Extracting series names from book titles – wins and failures

We’re still working hard on perfecting our code for removing series names from book titles. This definitely requires a lot of trial and error!

Essentially our goal is to have three separate data pieces:

  1. Title of this book only.
  2. Name of the series it’s part of.
  3. This book’s position within that series.

The tricky part is that the series name and/or position are often inserted with the title itself and we have to pull that out.

The formatting is all really inconsistent, which makes this a difficult process to get right.

Here are a few wins I’m pretty proud of:

Successfully removed series names

Original title: The Maze Runner (Maze Runner, Book One)
Our modified title: The Maze Runner
Series name: The Maze Runner
Series position: 1

Original title: Lost Crow Conspiracy (Blood Rose Rebellion, Book 2)
Our modified title: Lost Crow Conspiracy
Series name: Blood Rose Rebellion
Series position: 2

Original title: Unicorn Academy #4: Isabel and Cloud
Our modified title: Isabel and Cloud
Series name: Unicorn Academy
Series position: 4

Original title: Yellow Knight of Oz (Wonderful Oz Book, No 24)
Our modified title: Yellow Knight of Oz
Series name: Wonderful Oz Book
Series position: 24

But sometimes we massively screw up!

Most of the results seem to be coming out pretty good, but we definitely have some screw ups that we need to look into

Original title: La caída de los gigantes (The Century 1) / Fall of Giants (The Century, Book 1)
Our modified title: La caída de los gigantes
Series name: The Century 1) / Fall of Giants (The Century
Series position: 1

We got the modified title and position okay, but that series name is messed up!

Original title: Louis L’Amour’s Lost Treasures: Volume 1
Our modified title: Volume 1
Series name: Louis L’Amour’s Lost Treasures
Series position: 1

This one is tricky.

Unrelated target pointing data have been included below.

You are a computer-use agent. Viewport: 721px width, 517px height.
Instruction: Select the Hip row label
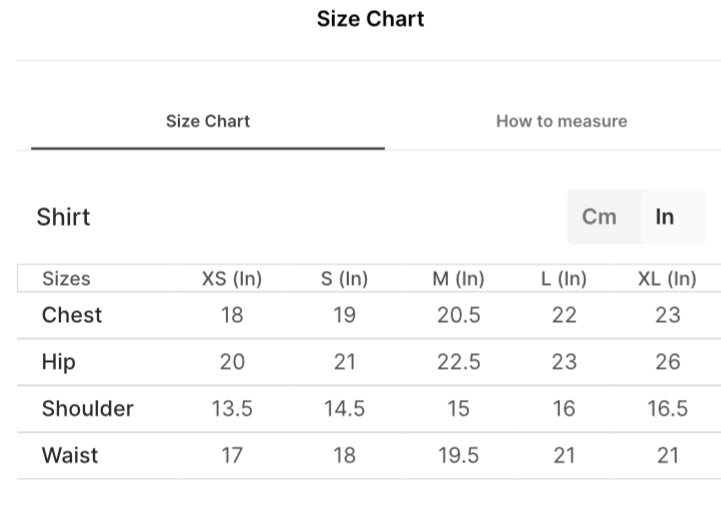pyautogui.click(x=58, y=362)
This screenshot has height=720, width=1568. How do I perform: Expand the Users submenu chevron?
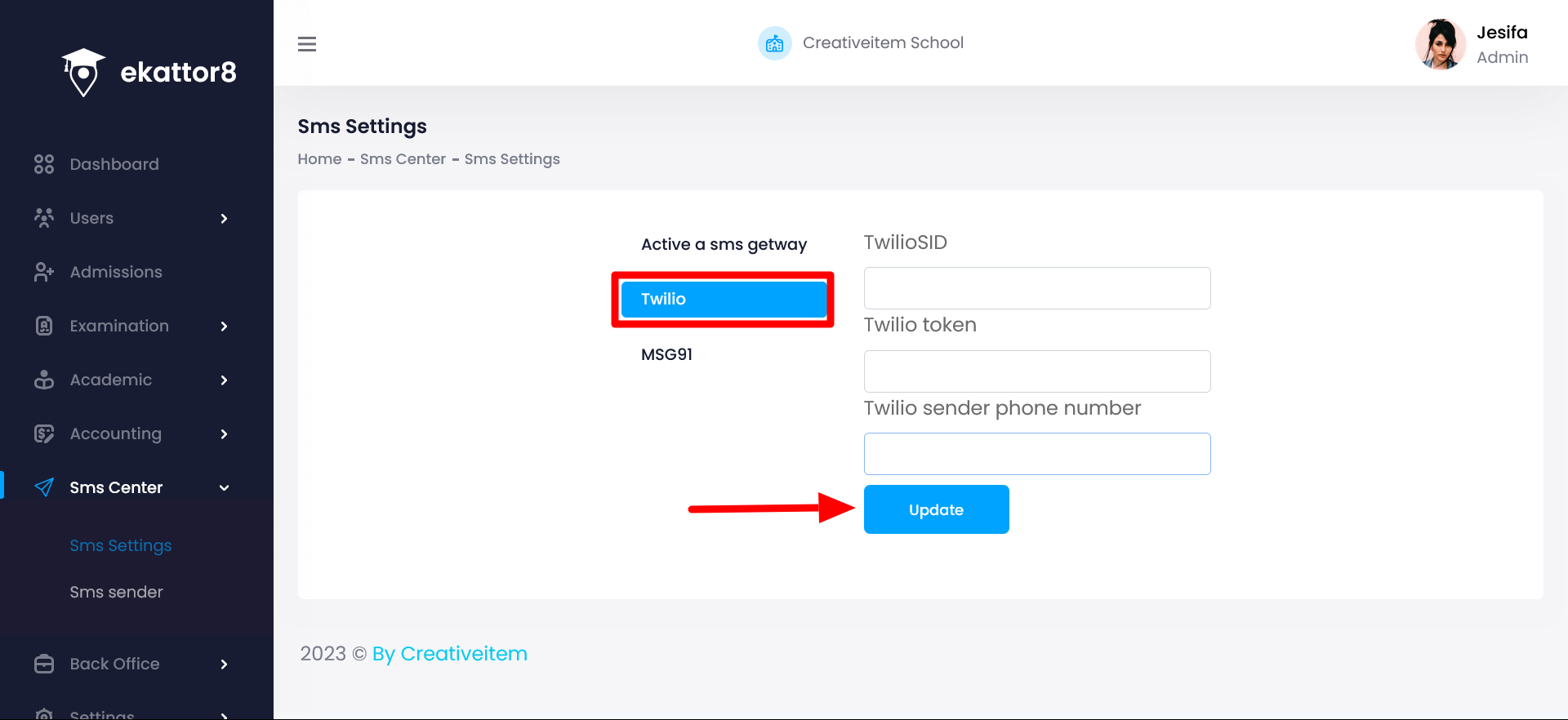tap(224, 218)
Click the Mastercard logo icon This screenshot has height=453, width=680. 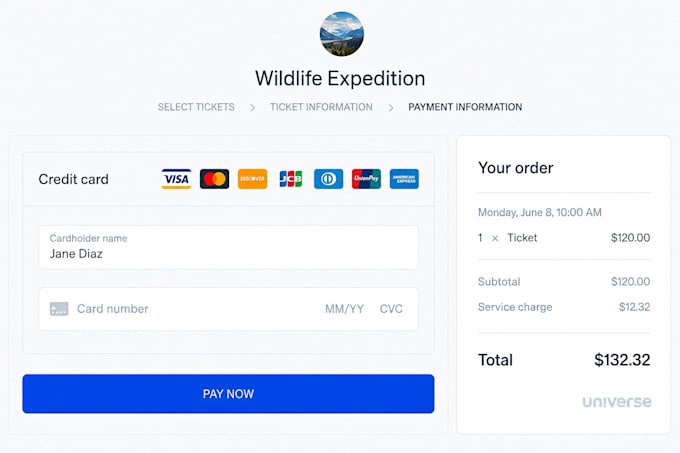point(214,179)
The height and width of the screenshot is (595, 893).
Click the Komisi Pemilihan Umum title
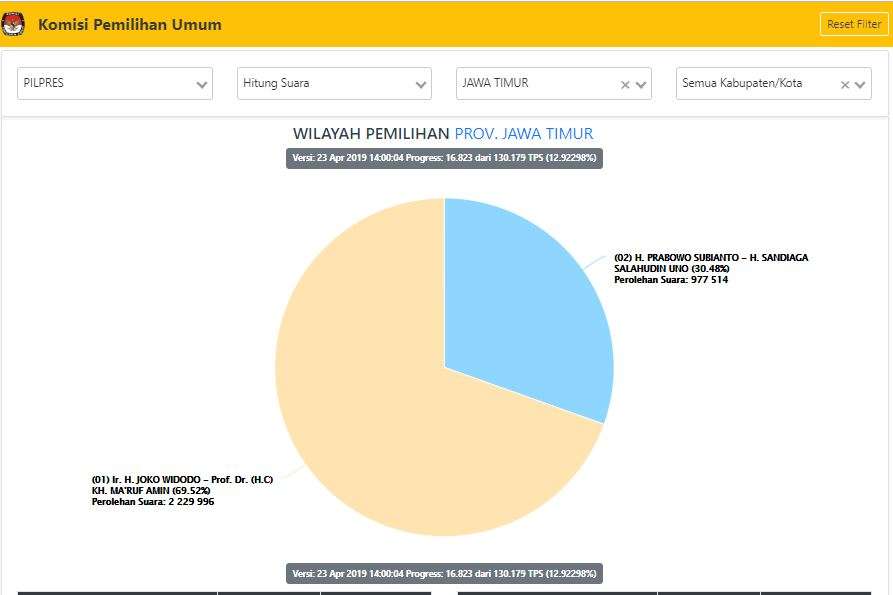[130, 25]

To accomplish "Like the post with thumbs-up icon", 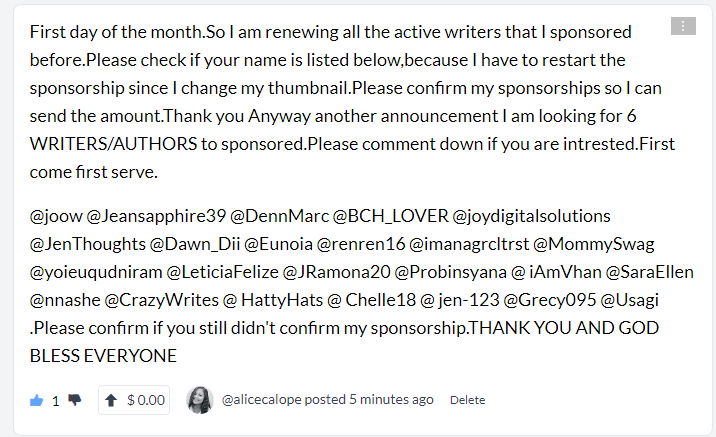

It follows a common convention of (Series name): (title), which is why we parsed it out that way, but obviously “Volume 1” isn’t the title of the book. Additionally, I’m not sure if it’s technically part of a series called “Louis L’Amour’s Lost Treasures” at all.

Original title: Legend: the Graphic Novel
Our modified title: the Graphic Novel
Series name: Legend

Another tricky one, because it is part of the “Legend” series, which is why we picked that out, but it just so happens the book title is the same as the series name, so “Legend” should have stayed in the title in this case.

As you can probably see, this is extremely difficult to get right, and frankly there’s no way it’s going to be perfect. Either we be more conservative with our replacements and end up with series names in titles, or we be more heavy handed and end up with certain words that should not have been removed.

We have some tough decisions to make!